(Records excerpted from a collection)
#####
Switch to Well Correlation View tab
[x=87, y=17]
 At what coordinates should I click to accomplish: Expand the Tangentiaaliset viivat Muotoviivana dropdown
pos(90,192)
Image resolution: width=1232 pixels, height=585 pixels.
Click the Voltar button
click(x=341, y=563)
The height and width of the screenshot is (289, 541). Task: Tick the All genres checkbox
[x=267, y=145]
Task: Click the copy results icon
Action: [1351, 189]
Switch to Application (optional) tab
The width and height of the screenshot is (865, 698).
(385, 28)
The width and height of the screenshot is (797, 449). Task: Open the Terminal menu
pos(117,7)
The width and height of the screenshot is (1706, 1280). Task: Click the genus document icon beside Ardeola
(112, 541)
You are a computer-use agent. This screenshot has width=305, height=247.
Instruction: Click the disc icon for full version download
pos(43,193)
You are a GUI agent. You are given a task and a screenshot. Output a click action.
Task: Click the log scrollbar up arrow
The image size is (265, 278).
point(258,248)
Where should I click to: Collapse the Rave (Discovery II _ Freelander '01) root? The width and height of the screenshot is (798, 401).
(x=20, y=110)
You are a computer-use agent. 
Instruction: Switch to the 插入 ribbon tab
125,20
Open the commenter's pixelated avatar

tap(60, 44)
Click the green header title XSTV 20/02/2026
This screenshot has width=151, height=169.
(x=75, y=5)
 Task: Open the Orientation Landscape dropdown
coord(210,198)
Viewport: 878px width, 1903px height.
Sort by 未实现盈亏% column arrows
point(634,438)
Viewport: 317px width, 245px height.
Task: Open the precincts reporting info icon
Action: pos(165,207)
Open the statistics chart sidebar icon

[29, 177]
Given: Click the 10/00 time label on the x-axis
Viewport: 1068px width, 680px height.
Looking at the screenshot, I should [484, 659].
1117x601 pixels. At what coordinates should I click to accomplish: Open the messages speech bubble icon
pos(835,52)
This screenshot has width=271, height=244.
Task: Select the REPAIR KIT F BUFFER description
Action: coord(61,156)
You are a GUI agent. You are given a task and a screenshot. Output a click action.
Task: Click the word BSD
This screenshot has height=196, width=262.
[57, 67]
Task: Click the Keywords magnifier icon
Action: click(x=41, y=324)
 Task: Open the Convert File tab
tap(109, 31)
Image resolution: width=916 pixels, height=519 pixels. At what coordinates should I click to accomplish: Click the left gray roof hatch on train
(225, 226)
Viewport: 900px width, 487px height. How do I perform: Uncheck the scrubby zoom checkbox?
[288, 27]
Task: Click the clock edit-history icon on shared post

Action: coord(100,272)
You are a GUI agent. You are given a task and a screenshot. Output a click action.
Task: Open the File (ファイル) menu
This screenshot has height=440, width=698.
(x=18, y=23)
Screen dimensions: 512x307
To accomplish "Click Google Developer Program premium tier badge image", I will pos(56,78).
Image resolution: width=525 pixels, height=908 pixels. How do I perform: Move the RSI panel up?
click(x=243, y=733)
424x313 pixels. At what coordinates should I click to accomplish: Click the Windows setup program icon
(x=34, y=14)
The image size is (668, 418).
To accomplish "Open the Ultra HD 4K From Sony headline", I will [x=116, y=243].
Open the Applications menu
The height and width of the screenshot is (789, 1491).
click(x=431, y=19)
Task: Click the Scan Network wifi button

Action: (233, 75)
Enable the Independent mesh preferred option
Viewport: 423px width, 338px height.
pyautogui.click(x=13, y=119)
#####
Reproduce the lines of the records above verbatim, starting with the line containing "You are a computer-use agent. This" and ending with the line containing "point(258,248)", both included.

You are a computer-use agent. This screenshot has width=305, height=247.
Instruction: Click the disc icon for full version download
pos(43,193)
You are a GUI agent. You are given a task and a screenshot. Output a click action.
Task: Click the log scrollbar up arrow
The image size is (265, 278).
point(258,248)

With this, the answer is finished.